Saved entries →

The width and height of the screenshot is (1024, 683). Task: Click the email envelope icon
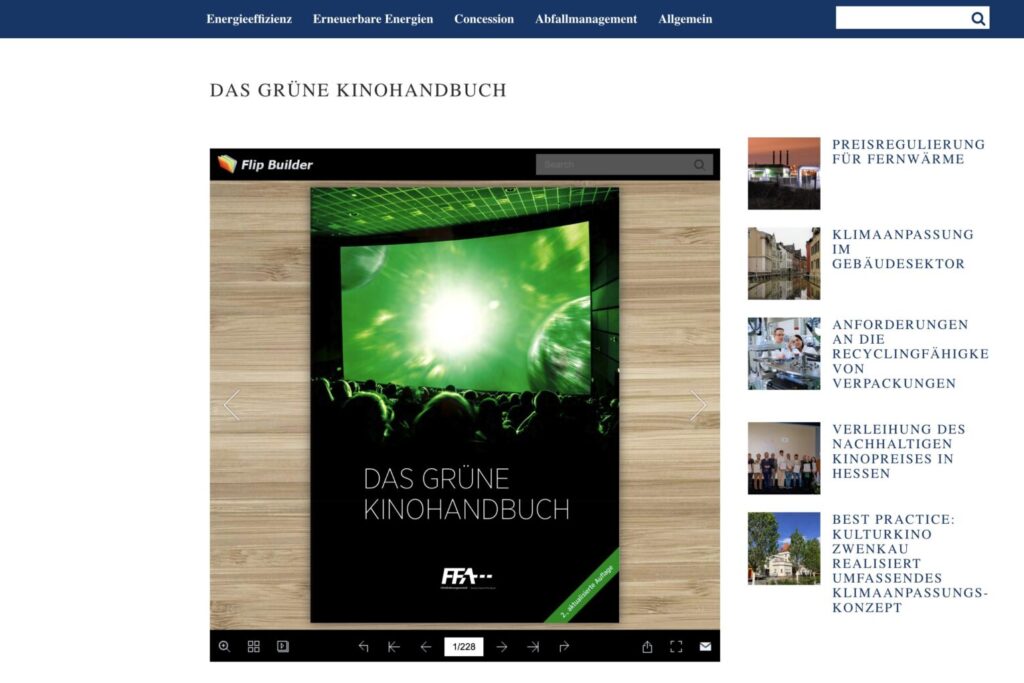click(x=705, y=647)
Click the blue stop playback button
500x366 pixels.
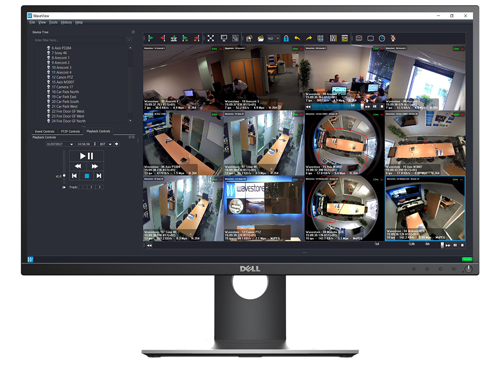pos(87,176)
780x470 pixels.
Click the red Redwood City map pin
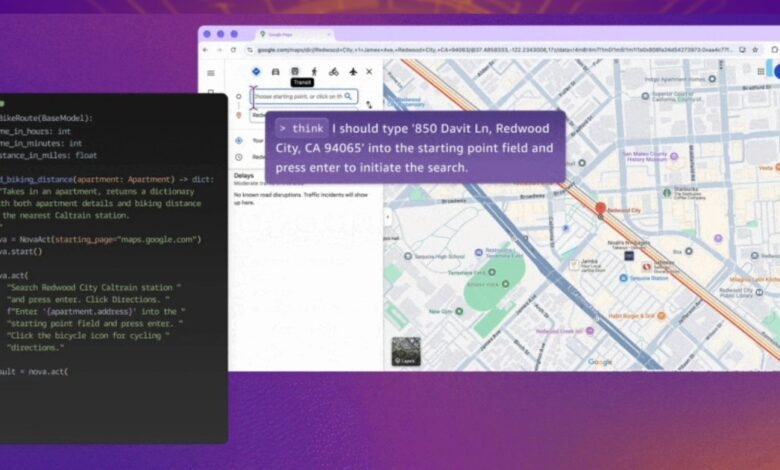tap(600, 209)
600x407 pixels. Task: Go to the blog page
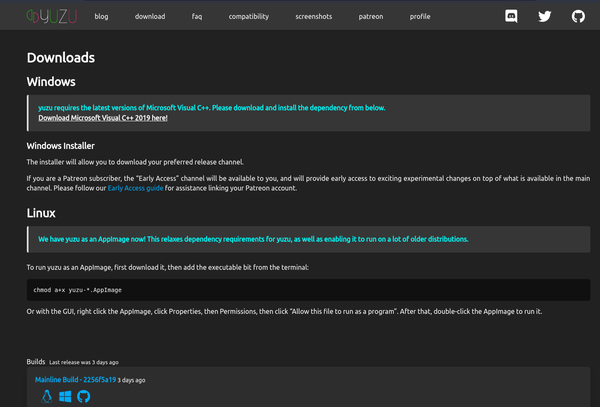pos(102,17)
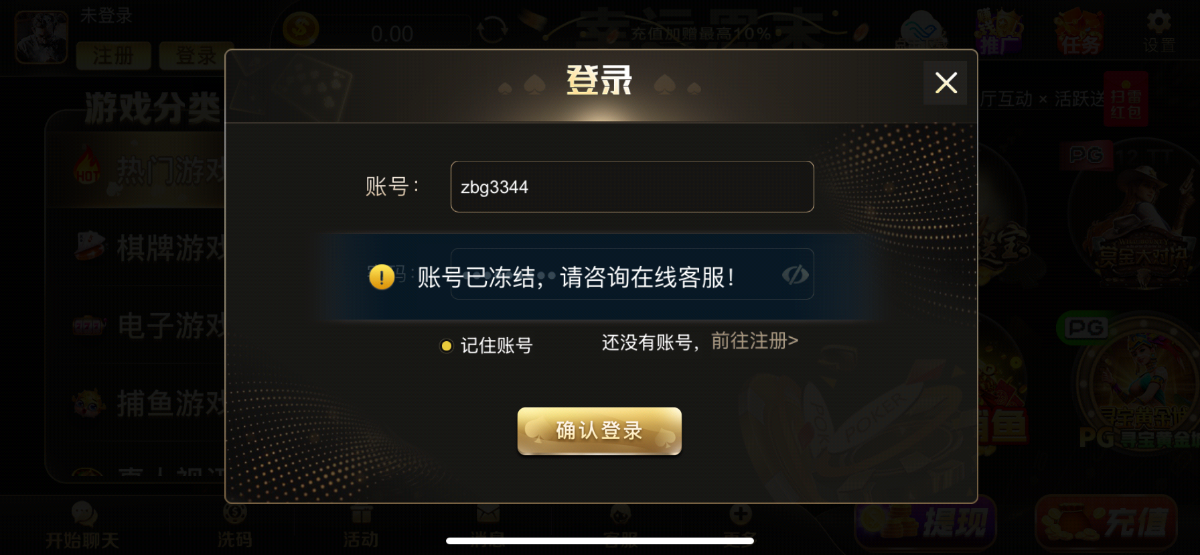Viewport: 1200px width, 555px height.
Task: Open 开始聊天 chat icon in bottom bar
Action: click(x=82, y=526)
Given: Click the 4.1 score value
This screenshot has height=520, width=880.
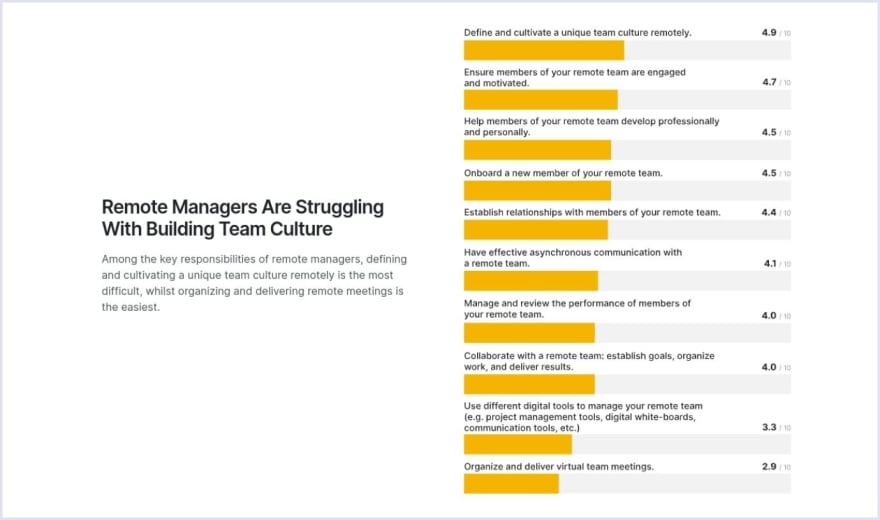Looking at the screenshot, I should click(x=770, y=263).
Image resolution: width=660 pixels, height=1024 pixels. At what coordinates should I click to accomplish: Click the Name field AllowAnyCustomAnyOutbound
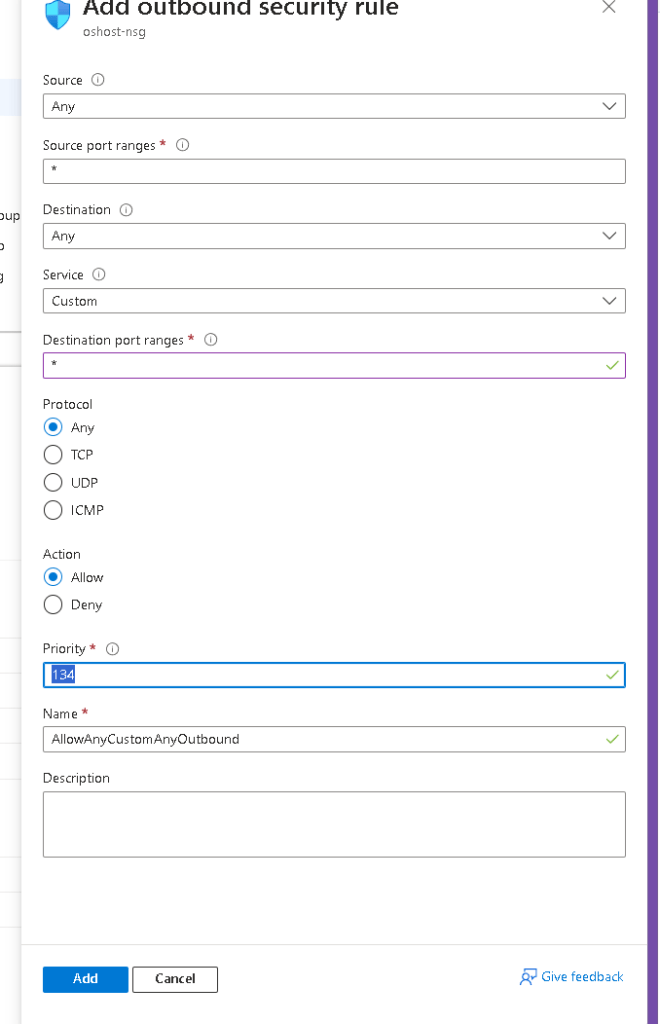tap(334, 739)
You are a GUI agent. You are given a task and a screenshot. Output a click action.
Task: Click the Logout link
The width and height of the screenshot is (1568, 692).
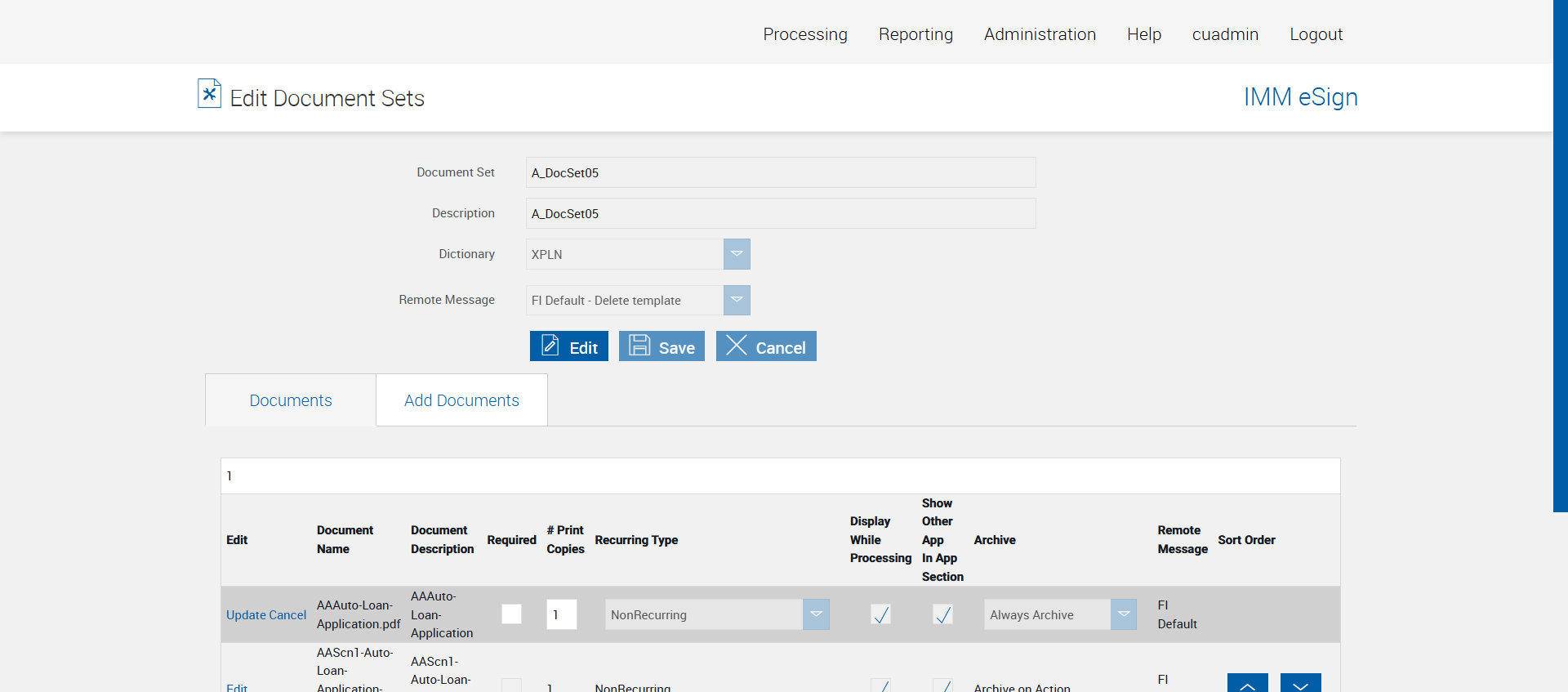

YOUR ASSIGNMENT → The entries are to be written out again exactly, without their pictures.

COMPLETED EXERCISE →
The width and height of the screenshot is (1024, 683). Task: Click the email envelope icon
click(x=705, y=647)
Click the blue stop playback button
500x366 pixels.
pos(87,176)
780x470 pixels.
Click the red Redwood City map pin
tap(600, 209)
600x407 pixels. Task: Go to the blog page
pos(102,17)
Viewport: 1200px width, 555px height.
Task: Open 开始聊天 chat icon in bottom bar
Action: click(x=82, y=526)
Given: Click the 4.1 score value
This screenshot has height=520, width=880.
Looking at the screenshot, I should click(x=770, y=263).
Image resolution: width=660 pixels, height=1024 pixels. At what coordinates should I click to accomplish: Click the Name field AllowAnyCustomAnyOutbound
tap(334, 739)
You are a GUI agent. You are given a task and a screenshot. Output a click action.
Task: Click the Logout link
The width and height of the screenshot is (1568, 692).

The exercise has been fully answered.